[ACTION ITEM] The part below that opens with the line containing "This screenshot has height=393, width=504." and closes with the line containing "Task: Click learn" should be copied exactly, minus any pictures.

[EXERCISE MATERIALS]
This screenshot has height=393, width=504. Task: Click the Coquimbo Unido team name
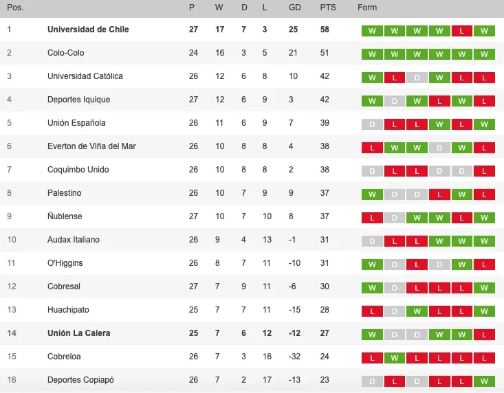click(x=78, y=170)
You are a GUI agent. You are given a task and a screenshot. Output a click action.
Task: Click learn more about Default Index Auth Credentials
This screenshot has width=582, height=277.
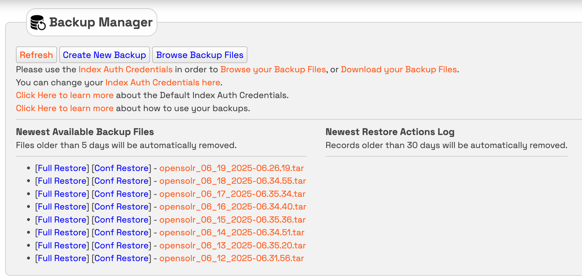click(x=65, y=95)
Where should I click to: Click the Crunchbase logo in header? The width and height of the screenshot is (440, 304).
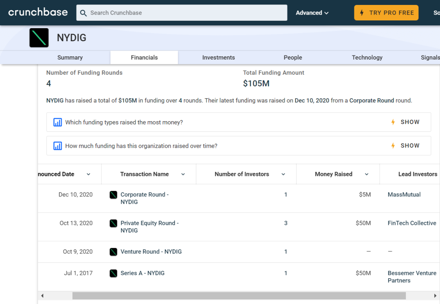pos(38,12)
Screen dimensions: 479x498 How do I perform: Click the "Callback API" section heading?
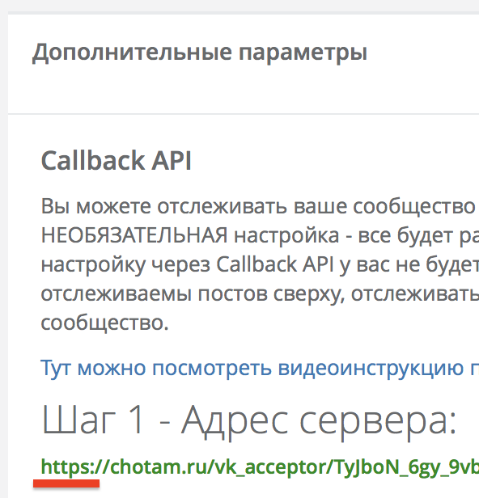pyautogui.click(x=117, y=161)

--

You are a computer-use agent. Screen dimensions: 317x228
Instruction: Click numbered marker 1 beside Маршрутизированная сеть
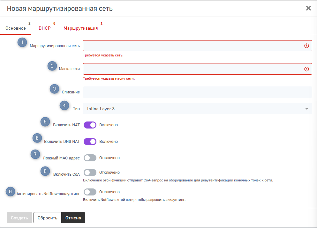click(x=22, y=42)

---

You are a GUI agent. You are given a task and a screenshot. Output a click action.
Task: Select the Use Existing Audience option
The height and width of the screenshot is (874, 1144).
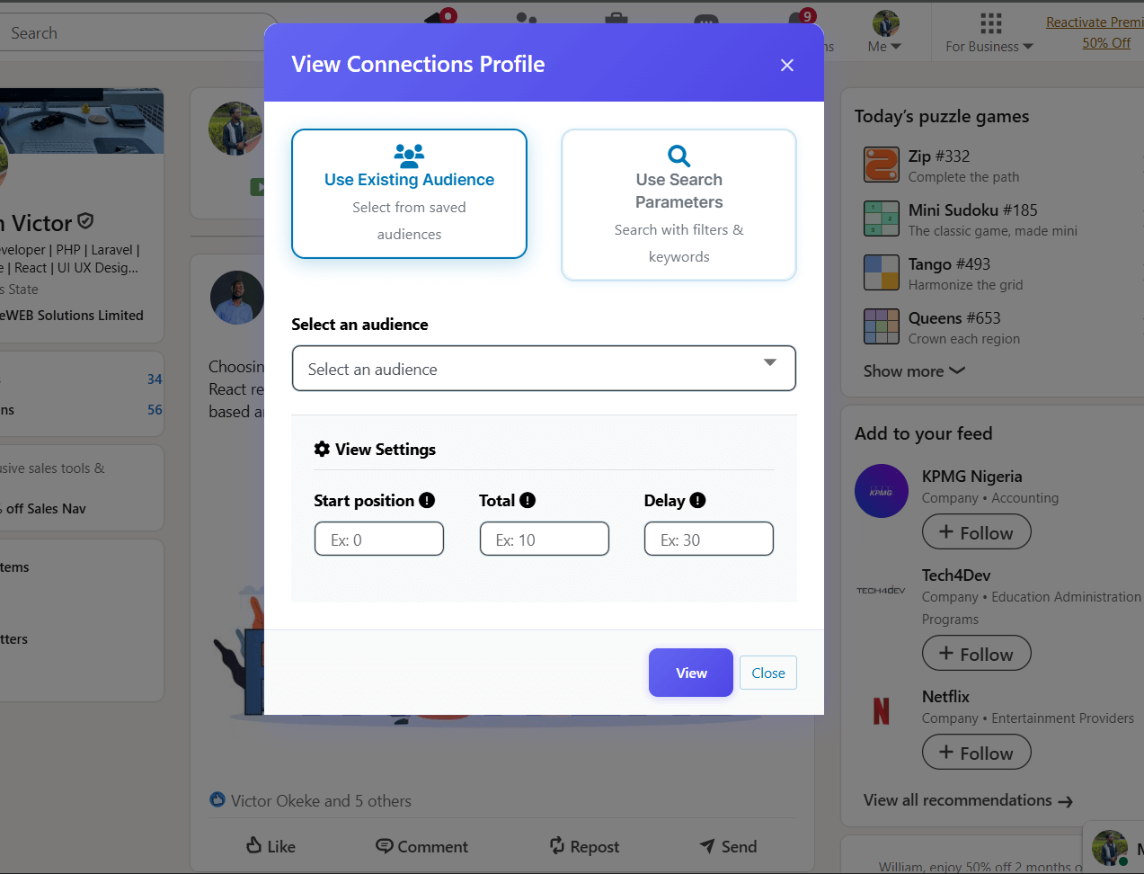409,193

[RESULT OF THE TASK]
This screenshot has height=393, width=504. Task: Click the Coquimbo Unido team name
click(x=78, y=170)
You are a GUI agent. You are given a task and a screenshot. Output a click action.
Task: Click learn more about Default Index Auth Credentials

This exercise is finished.